● **To be done**: Copy out the records between the lines holding "Task: Click the large heading number 5" and "coord(1321,646)", inclusive, requests included. Multiply every click coordinate in the answers by 2.45 and round each to a whole number, rounding halves up.

● **Data for the task**:
■ ■ ■ ■

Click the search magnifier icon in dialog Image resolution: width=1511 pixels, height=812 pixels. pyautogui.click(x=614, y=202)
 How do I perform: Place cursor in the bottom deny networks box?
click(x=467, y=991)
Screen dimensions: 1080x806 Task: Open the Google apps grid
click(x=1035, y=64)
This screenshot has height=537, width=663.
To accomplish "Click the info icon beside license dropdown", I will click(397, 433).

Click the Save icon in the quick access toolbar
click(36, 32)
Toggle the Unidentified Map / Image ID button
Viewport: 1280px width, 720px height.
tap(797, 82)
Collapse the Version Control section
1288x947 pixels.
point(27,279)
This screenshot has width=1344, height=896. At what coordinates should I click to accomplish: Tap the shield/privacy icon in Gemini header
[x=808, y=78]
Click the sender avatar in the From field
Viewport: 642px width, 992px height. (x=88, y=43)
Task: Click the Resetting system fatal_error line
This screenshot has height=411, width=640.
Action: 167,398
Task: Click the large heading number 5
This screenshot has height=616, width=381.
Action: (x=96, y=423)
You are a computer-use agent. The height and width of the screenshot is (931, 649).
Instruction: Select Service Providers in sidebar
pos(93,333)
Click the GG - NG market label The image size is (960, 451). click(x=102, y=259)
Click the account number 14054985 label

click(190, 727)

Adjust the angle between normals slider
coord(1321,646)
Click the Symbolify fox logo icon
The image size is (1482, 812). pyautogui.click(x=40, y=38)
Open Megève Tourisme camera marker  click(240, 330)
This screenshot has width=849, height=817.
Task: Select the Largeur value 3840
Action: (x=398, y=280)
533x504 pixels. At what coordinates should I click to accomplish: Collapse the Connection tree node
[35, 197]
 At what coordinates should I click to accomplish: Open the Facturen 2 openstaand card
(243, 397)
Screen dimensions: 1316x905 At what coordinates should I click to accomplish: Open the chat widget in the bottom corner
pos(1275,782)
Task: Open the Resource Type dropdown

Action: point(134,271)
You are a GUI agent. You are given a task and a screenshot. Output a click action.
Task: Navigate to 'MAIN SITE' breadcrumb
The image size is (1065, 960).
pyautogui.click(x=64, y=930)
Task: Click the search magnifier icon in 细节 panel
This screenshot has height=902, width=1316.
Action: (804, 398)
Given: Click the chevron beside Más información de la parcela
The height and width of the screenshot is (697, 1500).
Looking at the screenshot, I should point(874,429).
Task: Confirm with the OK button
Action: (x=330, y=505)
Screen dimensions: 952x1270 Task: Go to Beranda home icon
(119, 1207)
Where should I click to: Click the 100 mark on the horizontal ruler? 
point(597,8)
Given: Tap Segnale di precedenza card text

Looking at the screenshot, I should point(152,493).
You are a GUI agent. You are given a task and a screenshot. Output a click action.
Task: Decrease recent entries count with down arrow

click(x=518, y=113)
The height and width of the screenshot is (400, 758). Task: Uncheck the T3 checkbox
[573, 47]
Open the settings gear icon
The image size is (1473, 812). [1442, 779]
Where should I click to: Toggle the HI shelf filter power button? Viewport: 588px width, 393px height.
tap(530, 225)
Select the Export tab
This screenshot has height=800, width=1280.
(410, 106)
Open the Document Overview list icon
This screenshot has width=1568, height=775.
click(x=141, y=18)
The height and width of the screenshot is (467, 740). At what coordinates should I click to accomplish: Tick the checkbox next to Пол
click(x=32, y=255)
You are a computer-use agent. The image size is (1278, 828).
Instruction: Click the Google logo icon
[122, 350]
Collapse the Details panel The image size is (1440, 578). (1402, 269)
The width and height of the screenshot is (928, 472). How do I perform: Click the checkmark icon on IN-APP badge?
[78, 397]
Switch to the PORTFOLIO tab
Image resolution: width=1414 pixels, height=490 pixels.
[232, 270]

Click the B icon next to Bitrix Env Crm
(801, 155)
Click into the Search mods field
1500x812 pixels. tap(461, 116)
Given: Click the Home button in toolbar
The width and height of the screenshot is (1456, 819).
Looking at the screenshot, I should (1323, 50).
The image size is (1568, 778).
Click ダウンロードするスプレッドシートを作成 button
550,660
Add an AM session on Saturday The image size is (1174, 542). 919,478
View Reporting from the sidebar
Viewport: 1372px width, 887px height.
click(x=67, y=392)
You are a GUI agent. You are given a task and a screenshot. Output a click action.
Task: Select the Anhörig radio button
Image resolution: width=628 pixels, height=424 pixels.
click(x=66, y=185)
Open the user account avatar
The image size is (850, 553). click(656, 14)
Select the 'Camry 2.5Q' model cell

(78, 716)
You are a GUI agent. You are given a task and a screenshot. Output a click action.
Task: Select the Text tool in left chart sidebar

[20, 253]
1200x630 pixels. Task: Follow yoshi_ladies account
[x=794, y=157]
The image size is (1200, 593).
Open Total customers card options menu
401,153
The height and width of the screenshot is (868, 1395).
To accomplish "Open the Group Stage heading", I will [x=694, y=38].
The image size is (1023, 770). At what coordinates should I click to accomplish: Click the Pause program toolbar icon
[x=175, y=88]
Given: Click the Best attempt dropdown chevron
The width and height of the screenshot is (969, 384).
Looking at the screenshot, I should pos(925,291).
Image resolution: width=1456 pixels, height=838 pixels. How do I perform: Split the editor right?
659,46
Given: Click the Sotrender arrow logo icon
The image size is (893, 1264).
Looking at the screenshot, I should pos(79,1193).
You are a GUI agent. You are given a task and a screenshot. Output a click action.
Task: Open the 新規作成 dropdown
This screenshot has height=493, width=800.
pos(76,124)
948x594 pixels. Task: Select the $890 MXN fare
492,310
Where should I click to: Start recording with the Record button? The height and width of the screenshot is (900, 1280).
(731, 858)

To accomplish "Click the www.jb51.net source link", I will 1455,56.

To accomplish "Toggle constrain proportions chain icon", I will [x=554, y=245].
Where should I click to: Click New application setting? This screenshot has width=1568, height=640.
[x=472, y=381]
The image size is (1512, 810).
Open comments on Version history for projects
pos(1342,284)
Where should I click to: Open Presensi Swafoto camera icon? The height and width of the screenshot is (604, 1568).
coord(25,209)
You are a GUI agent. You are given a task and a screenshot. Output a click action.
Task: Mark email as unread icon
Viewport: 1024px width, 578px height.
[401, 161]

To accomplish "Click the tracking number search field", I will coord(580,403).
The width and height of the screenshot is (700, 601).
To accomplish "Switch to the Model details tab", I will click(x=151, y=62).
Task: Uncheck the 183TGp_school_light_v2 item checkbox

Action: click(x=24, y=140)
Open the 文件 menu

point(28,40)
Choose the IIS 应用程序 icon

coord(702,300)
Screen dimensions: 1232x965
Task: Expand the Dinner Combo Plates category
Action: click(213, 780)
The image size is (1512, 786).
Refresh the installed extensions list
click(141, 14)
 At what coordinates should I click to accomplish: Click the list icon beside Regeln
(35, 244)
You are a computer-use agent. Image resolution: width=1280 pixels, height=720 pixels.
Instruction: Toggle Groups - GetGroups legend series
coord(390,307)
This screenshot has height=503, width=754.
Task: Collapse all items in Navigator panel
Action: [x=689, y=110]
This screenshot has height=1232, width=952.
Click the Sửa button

■ ■ ■ ■

● **Answer to this exercise**:
Task: Click the large heading number 5
This screenshot has height=616, width=381.
Action: (x=235, y=1036)
You are a computer-use agent. The height and width of the screenshot is (931, 649).
Instruction: Select Service Providers in sidebar
pos(228,816)
Click the GG - NG market label The image size is (960, 451). click(x=250, y=635)
Click the account number 14054985 label

click(466, 1781)

Adjust the angle between normals slider
coord(3236,1583)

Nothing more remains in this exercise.